#### EXERCISE PROMPT:
From the entries below, say how many lines carry the word "input", and give nothing but the number.

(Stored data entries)

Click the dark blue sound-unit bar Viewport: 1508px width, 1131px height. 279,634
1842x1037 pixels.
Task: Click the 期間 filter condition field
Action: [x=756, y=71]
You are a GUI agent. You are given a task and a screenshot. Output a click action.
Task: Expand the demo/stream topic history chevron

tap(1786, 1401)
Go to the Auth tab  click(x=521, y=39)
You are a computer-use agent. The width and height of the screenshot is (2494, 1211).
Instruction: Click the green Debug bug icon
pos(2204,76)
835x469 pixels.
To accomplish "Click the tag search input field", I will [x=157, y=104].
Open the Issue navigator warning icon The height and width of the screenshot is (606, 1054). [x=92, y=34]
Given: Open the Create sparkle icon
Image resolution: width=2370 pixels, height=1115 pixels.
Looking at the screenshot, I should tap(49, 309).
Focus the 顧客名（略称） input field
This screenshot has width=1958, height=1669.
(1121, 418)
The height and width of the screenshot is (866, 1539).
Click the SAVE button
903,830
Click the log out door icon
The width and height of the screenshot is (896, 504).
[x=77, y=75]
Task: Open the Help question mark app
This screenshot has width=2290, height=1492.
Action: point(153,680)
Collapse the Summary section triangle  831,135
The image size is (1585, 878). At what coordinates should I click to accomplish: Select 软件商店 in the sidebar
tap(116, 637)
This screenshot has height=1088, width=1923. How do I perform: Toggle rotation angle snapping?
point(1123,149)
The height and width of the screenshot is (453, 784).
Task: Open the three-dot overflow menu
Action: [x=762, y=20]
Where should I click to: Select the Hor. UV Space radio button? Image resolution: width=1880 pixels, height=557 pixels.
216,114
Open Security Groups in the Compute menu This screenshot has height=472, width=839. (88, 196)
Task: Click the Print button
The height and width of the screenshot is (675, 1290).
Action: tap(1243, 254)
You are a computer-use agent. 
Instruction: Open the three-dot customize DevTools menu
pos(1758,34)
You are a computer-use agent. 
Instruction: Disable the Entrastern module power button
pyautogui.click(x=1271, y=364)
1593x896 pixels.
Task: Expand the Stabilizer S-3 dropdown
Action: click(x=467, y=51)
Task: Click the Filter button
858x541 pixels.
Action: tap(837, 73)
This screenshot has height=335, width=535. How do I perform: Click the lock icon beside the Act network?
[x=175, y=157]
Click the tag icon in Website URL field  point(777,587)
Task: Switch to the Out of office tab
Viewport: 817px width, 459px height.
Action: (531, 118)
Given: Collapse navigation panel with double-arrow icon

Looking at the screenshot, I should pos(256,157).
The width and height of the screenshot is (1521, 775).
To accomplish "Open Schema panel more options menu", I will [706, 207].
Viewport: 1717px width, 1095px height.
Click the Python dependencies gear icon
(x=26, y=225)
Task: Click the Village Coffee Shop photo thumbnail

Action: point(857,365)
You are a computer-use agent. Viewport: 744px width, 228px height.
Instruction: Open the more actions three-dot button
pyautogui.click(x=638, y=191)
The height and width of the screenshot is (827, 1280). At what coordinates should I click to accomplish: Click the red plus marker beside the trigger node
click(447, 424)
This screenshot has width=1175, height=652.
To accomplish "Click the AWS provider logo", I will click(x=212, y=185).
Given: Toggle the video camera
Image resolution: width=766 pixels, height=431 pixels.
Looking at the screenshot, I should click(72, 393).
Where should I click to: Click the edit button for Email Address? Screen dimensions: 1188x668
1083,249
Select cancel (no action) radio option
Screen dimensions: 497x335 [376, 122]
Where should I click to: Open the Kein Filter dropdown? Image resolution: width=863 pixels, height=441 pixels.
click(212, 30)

#### SOLUTION:
2